▶ _Page extract_
The collateral damage is what people overlook, said Dr. Otis Brawley, chief medical officer of the American Cancer Society, referring to the invasive testing, additional radiation and unnecessary treatments that can result from screenings.

“You have to involve many people and harm some to help one,” said Brawley, an oncologist and author of “How We Do Harm: A Doctor Breaks Ranks About Being Sick in America.”

Brian Klepper, chief executive for the National Business Coalition on Health, a Washington-based organization that represents 4,000 U.S. businesses, calls the rapid growth in mobile medicine “opportunistic.”

“While outreach mobile services may seem attractive,” said Klepper, “often their design is to be referral buses to drive more patients into the mother ship, where they go in for much more expensive care and become fodder for financial return.”

Silliman strongly disagrees.

“This model was not built as a feed strategy,” she said. “It is purely for community outreach. We intentionally take care of a percent of patients who do not have insurance.

It’s also OK if a patient needs follow-up and doesn’t want to come to Florida Hospital. Does it have a downstream benefit for us? Yes. But we’re not banking on that as the main reason to do it.”

Florida Hospital’s bus is on the road five days a week.

Four days it rolls to businesses, churches or schools, where patients are likely to have insurance. However, one day a week, the bus targets underserved communities, Silliman said.

The Florida Hospital bus is one of a handful of mobile-mammography units in the area.

The Women’s Center for Radiology, in Orlando, has been offering mobile mammography for about 25 years, said center Director Vicki Belmont, who has also witnessed the recent boom in the field.

▶ _Prompt A_
In the article on mobile mammography, how many U.S. businesses does the National Business Coalition on Health represent?
▶ _Prompt B_
Repeat the mobile mammography article word for word from "The collateral damage" to "Silliman strongly disagrees.".
▶ _Prompt C_
Write the next part of the article on mobile mammography buses, picking up after its last sentence.

▶ _Excerpted data_
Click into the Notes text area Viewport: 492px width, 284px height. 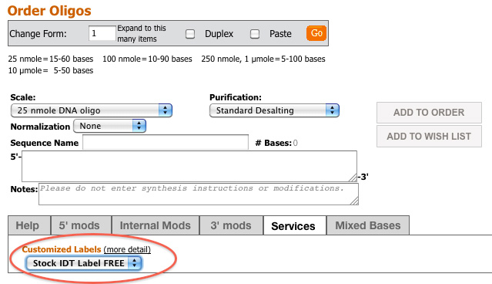coord(199,194)
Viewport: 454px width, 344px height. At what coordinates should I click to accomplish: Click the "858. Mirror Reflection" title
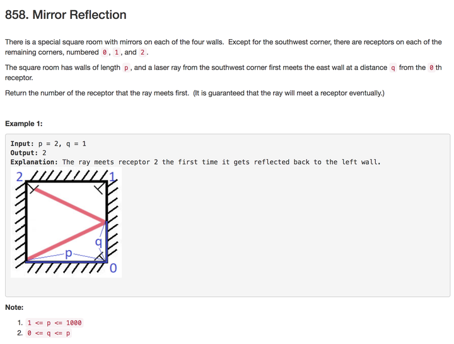pyautogui.click(x=66, y=15)
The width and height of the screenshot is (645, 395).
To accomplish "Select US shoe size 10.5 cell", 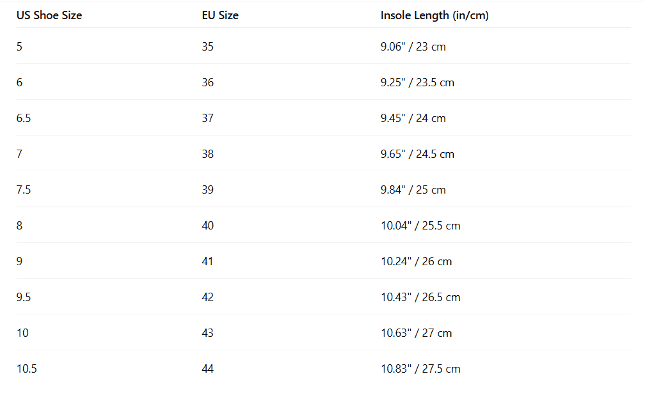I will point(27,369).
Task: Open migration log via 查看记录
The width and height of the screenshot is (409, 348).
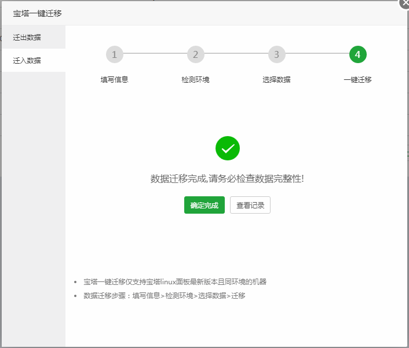Action: pos(250,206)
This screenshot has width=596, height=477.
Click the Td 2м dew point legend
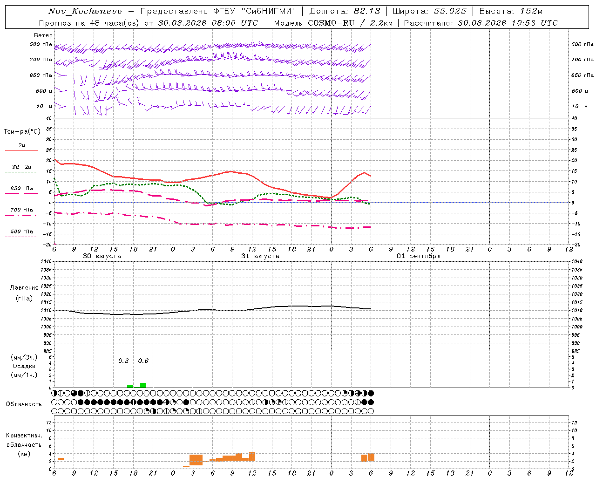point(21,169)
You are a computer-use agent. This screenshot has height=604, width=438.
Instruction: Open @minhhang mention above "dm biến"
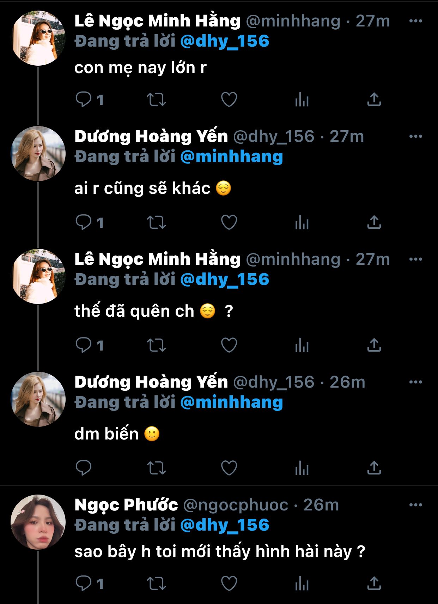point(232,402)
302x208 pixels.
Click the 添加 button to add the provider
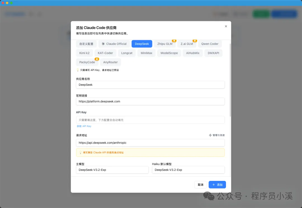(x=217, y=185)
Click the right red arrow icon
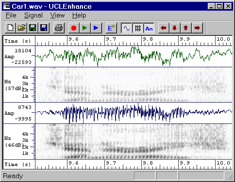The height and width of the screenshot is (182, 235). pyautogui.click(x=197, y=28)
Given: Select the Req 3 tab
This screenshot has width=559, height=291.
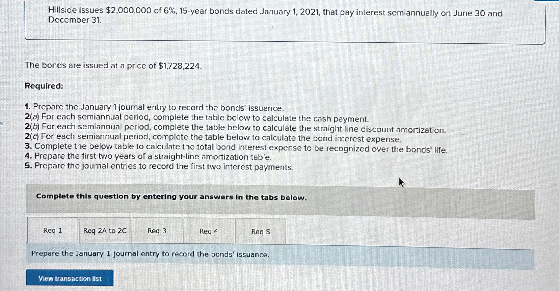Looking at the screenshot, I should 156,231.
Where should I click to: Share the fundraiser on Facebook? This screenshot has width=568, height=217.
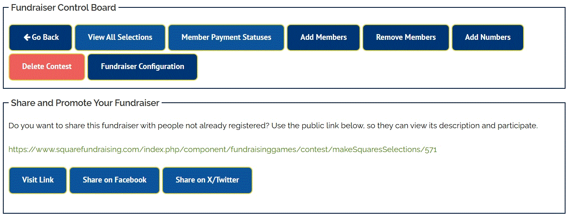(x=114, y=180)
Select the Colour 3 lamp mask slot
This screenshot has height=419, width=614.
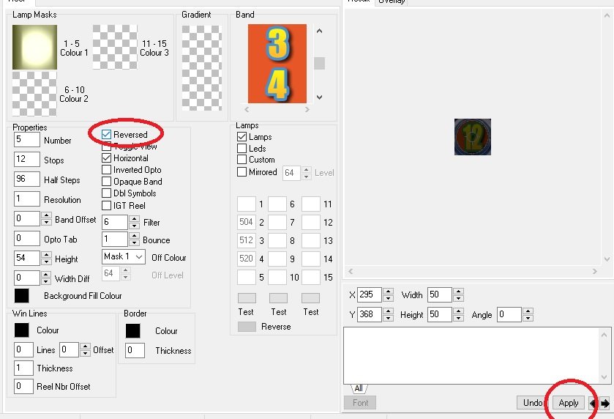tap(114, 48)
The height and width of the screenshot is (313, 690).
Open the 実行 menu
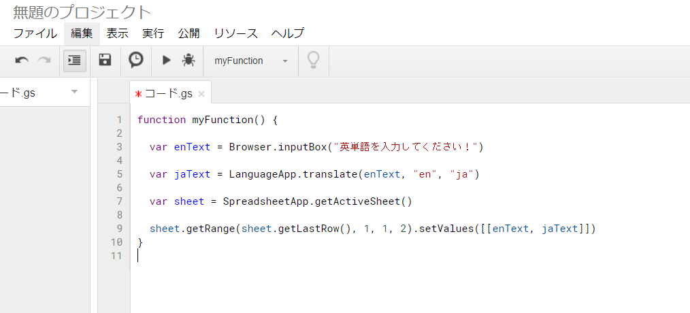coord(153,33)
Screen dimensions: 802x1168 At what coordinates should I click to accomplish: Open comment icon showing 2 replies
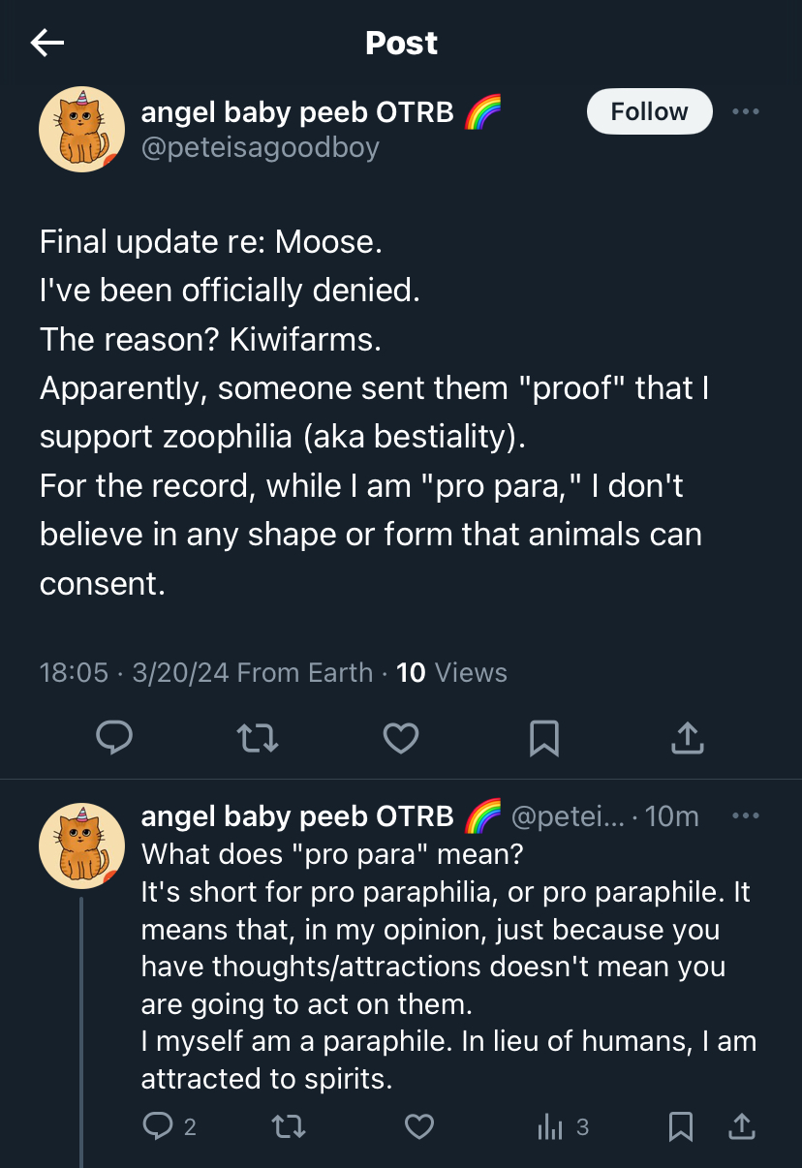(x=170, y=1126)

▶ _Expected answer A_
4,000

▶ _Expected answer B_
The collateral damage is what people overlook, said Dr. Otis Brawley, chief medical officer of the American Cancer Society, referring to the invasive testing, additional radiation and unnecessary treatments that can result from screenings.

“You have to involve many people and harm some to help one,” said Brawley, an oncologist and author of “How We Do Harm: A Doctor Breaks Ranks About Being Sick in America.”

Brian Klepper, chief executive for the National Business Coalition on Health, a Washington-based organization that represents 4,000 U.S. businesses, calls the rapid growth in mobile medicine “opportunistic.”

“While outreach mobile services may seem attractive,” said Klepper, “often their design is to be referral buses to drive more patients into the mother ship, where they go in for much more expensive care and become fodder for financial return.”

Silliman strongly disagrees.

▶ _Expected answer C_
Beyond mammography, Life Line Screening, a national company that started in Florida, conducts more than 1 million mobile screenings a year nationwide for more than 20 health conditions at 16,000 events, said spokeswoman Joelle Reizes.

Of the 7,000 women the Florida Hospital bus has screened, one in four was uninsured, said Jennifer Robertson, a spokeswoman for Florida Hospital.

More than 800, including Bott, were referred to a physician for follow-up testing or treatment. Twelve women, or 1.5 percent, were diagnosed with either breast cancer or a cardiac ailment.

“For me, having a mobile unit come to where I work was a potential lifesaver,” said Bott. “If it hadn’t come, I don’t think I would have gone for a mammogram.”

That’s proof for Silliman that the concept is working.

“If one coach can screen 8,000 women a year, and we grow to five coaches, we could see 40,000 women a year,” she said.

To screen or not to screen

When a mobile-mammography service rolls up to a workplace or community center, women need to ask whether the screening is appropriate for them, experts say.

That’s not as easy as it sounds.

Controversy still surrounds the question of which women should receive screening mammograms and when.

The American Cancer Society recommends yearly mammograms starting at age 40 for women who have no family history of breast cancer.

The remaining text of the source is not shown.